Throughout the process, the son has had a much easier task. Most likely he has often felt bored. Perhaps his back has ached or his legs have gone to sleep. Perhaps he has wished for some other calling in life — something he might find more stimulating or fulfilling. He has but one task, namely, to move the shuttle as directed by the father’s nod, hoping to learn to think like the father so that he can carry on the business at the appropriate time.
Yet the whole time, the design has remained in the mind of the father as he held the threads. In a few days, this sari will make its way to a shop in Delhi or Bombay or Calcutta. A lovely young lady with her mother will note the saris on display. This one will catch her eye and she will exclaim, “Bohut badiya [how grand]! Khupsurat [what a beautiful face]!” A sari with a beautiful face, because a grand weaver has purposefully designed it.
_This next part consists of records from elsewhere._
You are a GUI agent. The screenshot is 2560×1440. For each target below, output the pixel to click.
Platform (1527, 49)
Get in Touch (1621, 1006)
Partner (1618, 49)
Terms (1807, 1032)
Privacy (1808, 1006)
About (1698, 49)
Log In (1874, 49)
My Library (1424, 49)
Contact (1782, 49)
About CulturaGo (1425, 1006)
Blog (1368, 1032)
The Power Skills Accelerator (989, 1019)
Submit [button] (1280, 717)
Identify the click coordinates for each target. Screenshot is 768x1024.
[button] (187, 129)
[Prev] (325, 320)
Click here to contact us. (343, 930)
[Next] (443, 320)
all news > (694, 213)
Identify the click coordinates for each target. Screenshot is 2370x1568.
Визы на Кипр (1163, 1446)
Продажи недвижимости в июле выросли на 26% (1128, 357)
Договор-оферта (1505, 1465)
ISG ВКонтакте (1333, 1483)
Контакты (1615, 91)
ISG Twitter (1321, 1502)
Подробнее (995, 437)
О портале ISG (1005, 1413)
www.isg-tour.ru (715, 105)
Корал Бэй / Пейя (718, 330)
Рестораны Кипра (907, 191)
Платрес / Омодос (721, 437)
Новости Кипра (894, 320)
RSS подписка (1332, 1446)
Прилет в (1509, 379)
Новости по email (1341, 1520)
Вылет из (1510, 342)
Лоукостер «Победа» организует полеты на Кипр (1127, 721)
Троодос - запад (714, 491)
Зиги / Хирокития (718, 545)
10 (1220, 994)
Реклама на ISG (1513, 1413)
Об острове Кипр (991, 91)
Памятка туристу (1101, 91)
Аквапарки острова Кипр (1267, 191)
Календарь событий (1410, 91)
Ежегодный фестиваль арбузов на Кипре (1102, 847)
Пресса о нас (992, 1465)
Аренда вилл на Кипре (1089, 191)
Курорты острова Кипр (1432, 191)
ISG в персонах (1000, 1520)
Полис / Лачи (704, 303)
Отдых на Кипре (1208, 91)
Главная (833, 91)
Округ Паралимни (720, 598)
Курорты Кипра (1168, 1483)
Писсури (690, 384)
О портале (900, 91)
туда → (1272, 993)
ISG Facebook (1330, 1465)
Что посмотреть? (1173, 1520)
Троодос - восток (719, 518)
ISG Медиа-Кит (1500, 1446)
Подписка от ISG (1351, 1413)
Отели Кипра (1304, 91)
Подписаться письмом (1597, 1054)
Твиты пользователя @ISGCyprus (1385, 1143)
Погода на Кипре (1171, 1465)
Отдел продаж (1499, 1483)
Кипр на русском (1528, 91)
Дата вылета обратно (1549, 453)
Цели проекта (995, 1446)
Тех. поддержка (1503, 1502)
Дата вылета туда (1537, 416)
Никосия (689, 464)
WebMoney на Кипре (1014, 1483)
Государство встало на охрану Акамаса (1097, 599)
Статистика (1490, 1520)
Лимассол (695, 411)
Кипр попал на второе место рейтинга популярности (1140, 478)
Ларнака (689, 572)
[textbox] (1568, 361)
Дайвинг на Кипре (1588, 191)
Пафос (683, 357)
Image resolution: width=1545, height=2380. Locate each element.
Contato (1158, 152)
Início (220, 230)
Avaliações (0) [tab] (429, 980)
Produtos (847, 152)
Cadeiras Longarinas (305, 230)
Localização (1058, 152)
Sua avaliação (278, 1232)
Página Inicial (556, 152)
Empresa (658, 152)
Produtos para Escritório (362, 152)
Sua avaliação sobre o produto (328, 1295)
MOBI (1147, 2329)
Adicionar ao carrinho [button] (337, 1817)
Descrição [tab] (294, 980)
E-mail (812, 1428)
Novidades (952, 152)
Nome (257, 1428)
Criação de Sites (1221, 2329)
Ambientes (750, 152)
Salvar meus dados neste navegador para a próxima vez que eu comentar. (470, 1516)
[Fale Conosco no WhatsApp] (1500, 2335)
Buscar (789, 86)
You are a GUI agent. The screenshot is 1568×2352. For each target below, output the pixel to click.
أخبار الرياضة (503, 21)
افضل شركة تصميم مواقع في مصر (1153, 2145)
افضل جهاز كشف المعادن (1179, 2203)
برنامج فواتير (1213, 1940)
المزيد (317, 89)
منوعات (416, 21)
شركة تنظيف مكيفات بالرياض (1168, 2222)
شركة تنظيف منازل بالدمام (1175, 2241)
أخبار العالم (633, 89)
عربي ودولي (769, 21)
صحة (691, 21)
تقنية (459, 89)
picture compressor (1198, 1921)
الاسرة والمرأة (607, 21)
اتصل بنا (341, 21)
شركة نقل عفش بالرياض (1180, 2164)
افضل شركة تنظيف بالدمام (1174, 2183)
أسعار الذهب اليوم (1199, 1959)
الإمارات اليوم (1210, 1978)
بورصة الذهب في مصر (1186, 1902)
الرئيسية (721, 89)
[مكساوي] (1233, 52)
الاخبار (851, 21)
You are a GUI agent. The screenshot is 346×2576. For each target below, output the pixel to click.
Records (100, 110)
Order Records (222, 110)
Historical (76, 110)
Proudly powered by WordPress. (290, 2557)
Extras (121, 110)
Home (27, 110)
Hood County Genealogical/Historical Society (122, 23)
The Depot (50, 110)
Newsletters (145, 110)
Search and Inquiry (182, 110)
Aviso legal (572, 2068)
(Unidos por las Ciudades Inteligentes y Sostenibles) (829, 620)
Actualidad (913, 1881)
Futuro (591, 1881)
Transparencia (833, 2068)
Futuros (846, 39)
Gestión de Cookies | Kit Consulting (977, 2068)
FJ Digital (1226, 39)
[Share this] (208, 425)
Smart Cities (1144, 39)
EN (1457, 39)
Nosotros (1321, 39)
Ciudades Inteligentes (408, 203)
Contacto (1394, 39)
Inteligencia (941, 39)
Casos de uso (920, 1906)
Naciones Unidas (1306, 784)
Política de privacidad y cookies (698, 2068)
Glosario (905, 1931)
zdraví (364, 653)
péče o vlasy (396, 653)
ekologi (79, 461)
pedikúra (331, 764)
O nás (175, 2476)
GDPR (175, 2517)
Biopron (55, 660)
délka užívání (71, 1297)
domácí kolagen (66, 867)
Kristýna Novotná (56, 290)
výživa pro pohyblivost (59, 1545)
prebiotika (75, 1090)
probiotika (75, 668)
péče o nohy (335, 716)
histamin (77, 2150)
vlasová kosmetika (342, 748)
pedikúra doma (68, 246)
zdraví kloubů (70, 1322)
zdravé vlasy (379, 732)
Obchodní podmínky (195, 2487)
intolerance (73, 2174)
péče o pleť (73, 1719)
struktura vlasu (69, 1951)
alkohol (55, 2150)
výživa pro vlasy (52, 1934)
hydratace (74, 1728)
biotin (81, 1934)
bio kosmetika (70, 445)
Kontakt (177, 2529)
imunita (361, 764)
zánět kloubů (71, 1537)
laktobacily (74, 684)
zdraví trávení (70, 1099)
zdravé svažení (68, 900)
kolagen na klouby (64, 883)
Before long, it will be draped around her, beautifying the lovely bride.
Now if an ordinary weaver can take a collection of colored threads and create a garment to beautify the face, is it not possible that the Grand Weaver has a design in mind for you, a design that will adorn you as he uses your life to fashion you for his purpose, using all the threads within his reach?
One little stanza of an Isaac Watts’ hymn illustrates God’s majesty, expressed in the unique way he has made each one of us:
Our life contains a thousand springs,
and dies if one be gone;
strange that a harp of a thousand strings
should keep in tune so long!3
Once you begin to see God’s hand in your life, you will know that his workmanship within you and through you was tailor-made, just for you. His design for your life pulls together every thread of your existence into a magnificent work of art. Every thread matters and has a specific purpose. I pray that as you read these pages, you will see those threads come together and know that God is indeed the Grand Weaver of your life.